There are big spikes in Twitter traffic immediately following a quake and the USGS believes emergency responders might find the information useful.
It could help them assess very quickly the severity of a particular event. However, the survey stressed that the social networking tool would only ever supplement the existing scientific reporting systems which determine shake effects.
“It is a speed versus accuracy issue,” explained Dr Paul Earle. “Twitter messages start coming out in the seconds after an earthquake whereas, depending of the region, scientifically derived information can take 2-20 minutes,” he told BBC News.

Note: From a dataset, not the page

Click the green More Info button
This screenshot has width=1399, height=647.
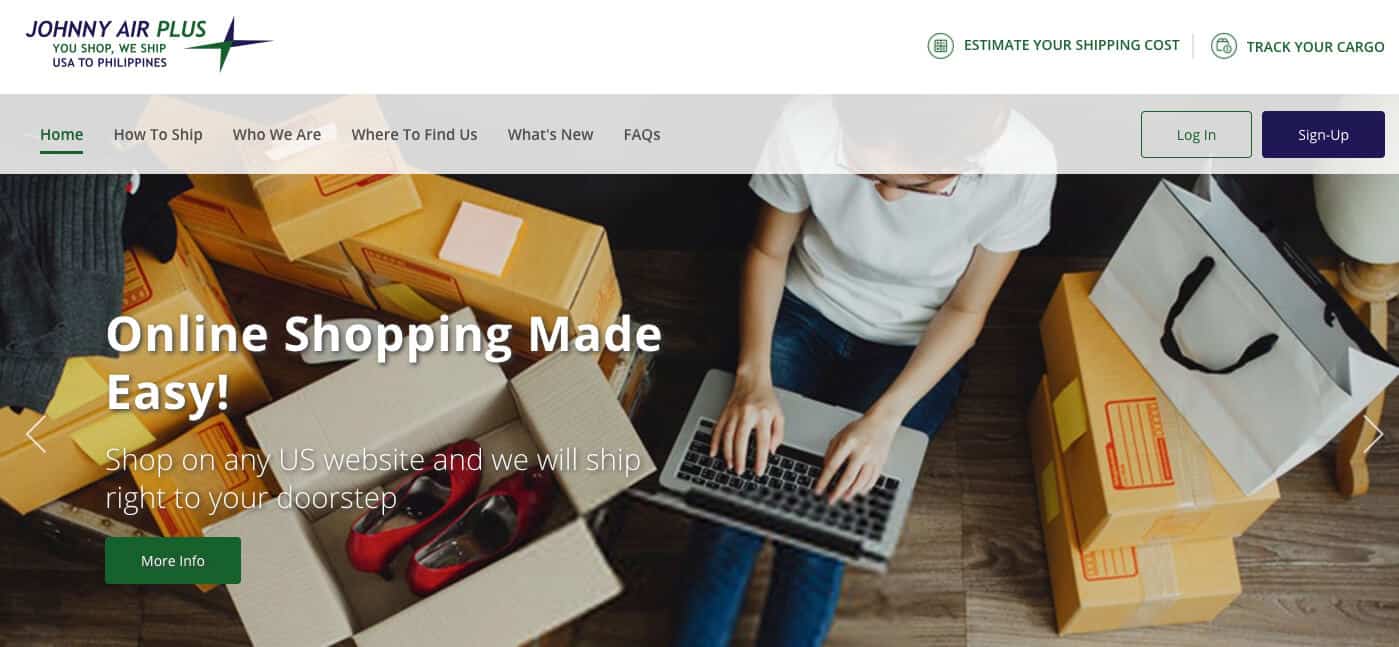click(x=173, y=561)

For example, typical messages after a magnitude 5.1 event offshore of New Zealand earlier this month included:
• Wellingtonians – was that an earthquake or just a very big truck going past our building?
• that was a bigger earthquake the mirror shook in the bathroom and the floor moved ….. Scared 😦
• Just had a Earthquake, biggest one ive ever seen, not huge, but enough to really shake our house and everything on my desk, good old NZ
• My monitors were shaking like the water in Jurassic Park, kinda awesome. #earthquake #wellington
“Twitter provides a stream that dumps out the tweets continuously,” explained Michelle Guy, a software engineer working on the USGS project.
“We put a filter on that stream, looking for key words like ‘earthquake’ or ‘quake’. We download it 24/7.”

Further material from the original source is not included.